Exclude the pictures and set down, unaltered, the lines from the one that holds "Task: Confirm the dialog with the OK button" through the end of the data.

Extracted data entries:
******

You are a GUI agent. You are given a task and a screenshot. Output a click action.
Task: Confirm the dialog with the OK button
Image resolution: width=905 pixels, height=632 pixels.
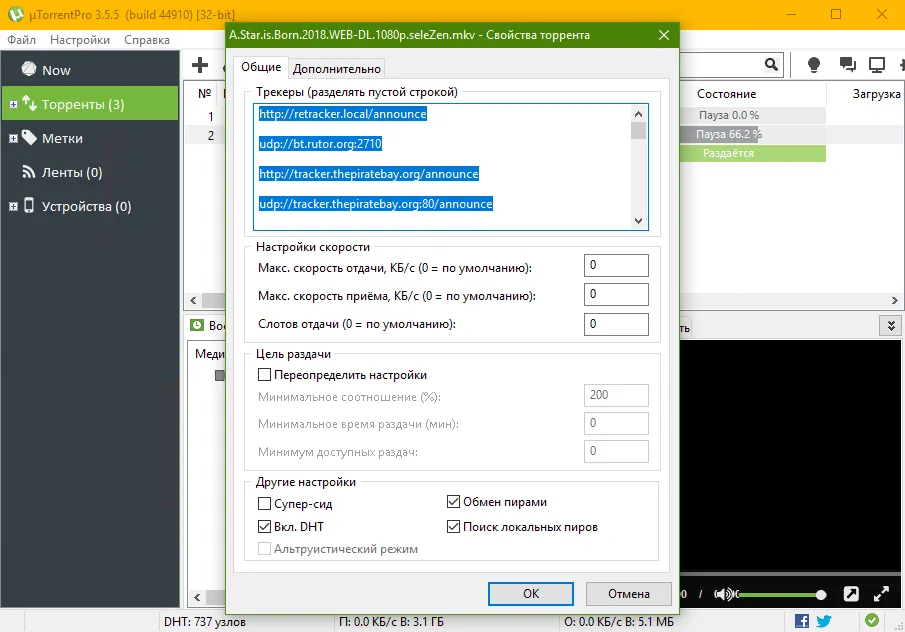[x=531, y=593]
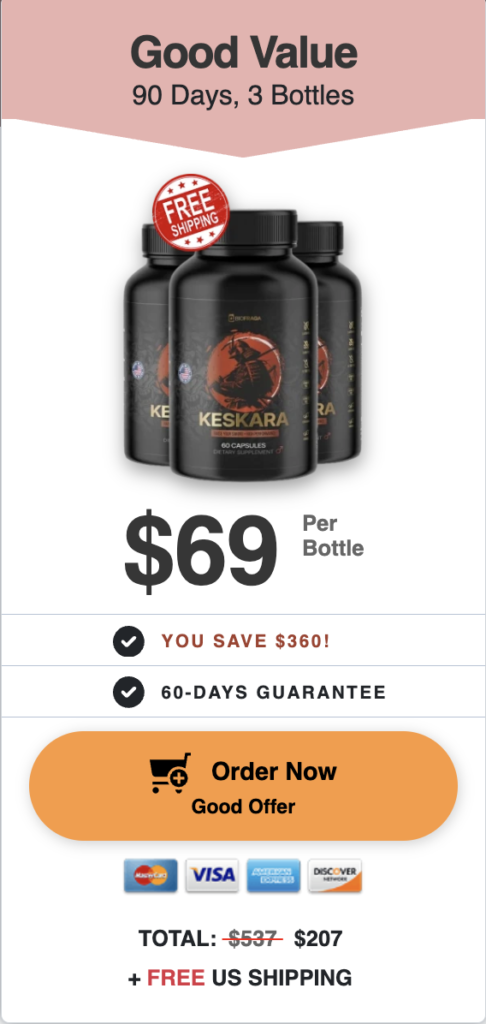Click the Good Value heading

244,54
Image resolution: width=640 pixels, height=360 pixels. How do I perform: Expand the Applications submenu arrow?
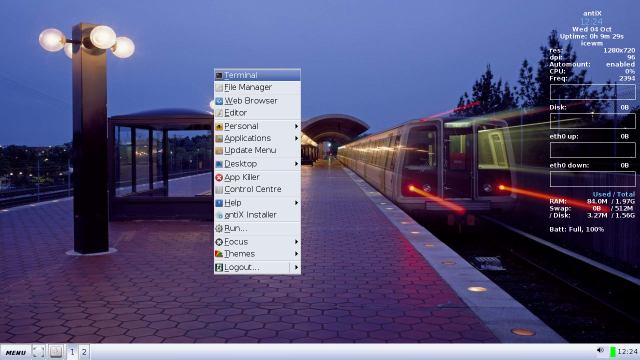296,138
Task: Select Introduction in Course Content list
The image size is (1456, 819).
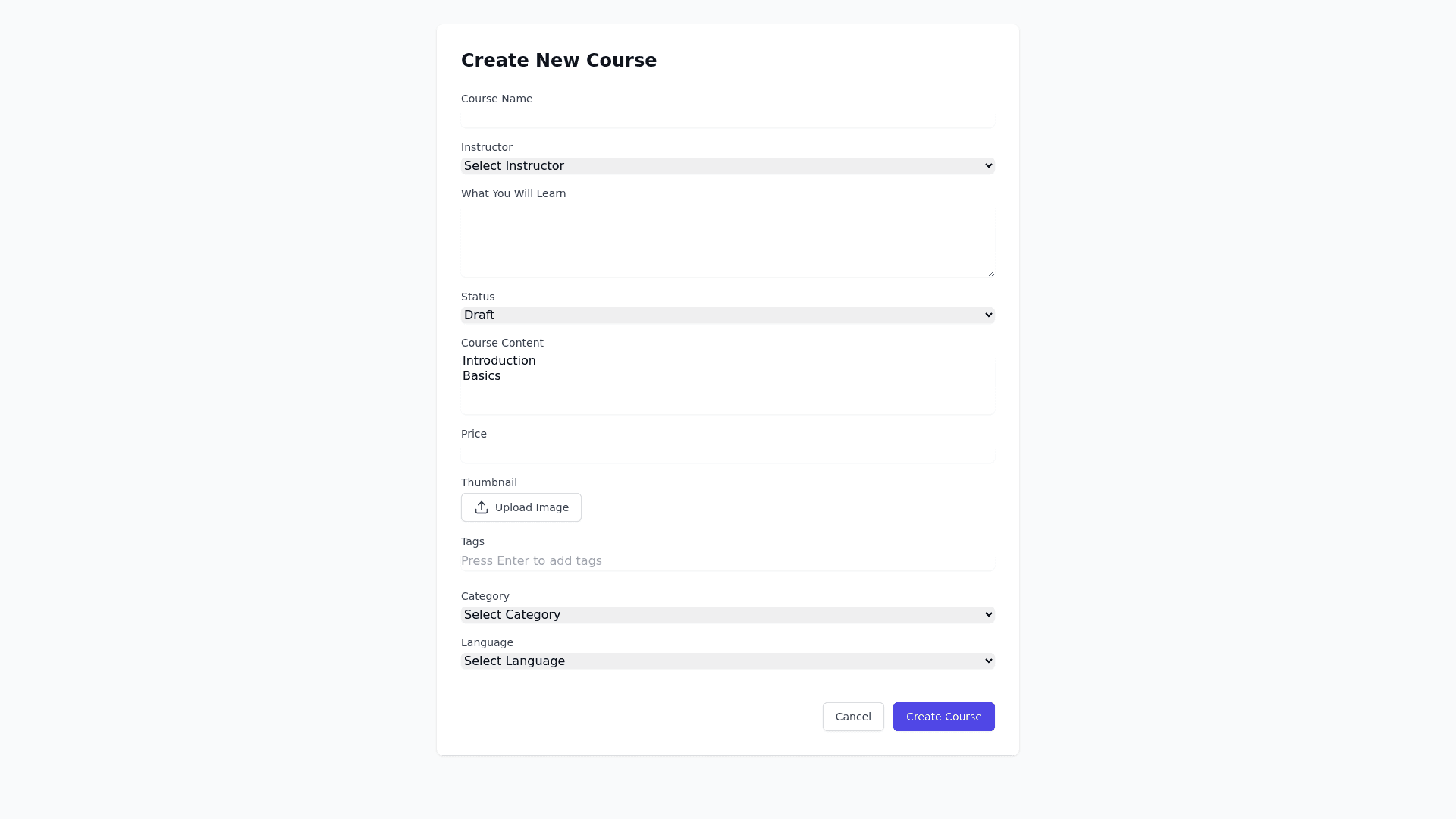Action: pyautogui.click(x=498, y=360)
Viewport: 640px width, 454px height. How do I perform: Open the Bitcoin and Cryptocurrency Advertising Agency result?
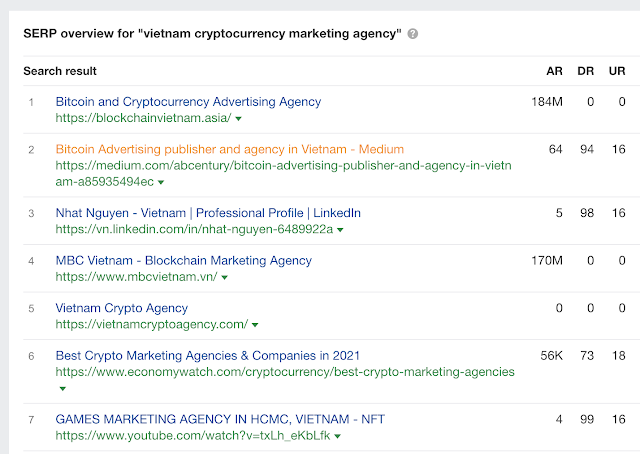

******

▶ [FINISHED EXERCISE]
Task: Confirm the dialog with the OK button
Image resolution: width=905 pixels, height=632 pixels.
[x=531, y=593]
Click the Good Value heading

244,54
Image resolution: width=640 pixels, height=360 pixels. How do I perform: Expand the Applications submenu arrow?
296,138
Task: Select Introduction in Course Content list
The image size is (1456, 819).
Action: pyautogui.click(x=498, y=360)
Viewport: 640px width, 454px height. How do I perform: Open the Bitcoin and Cryptocurrency Advertising Agency result?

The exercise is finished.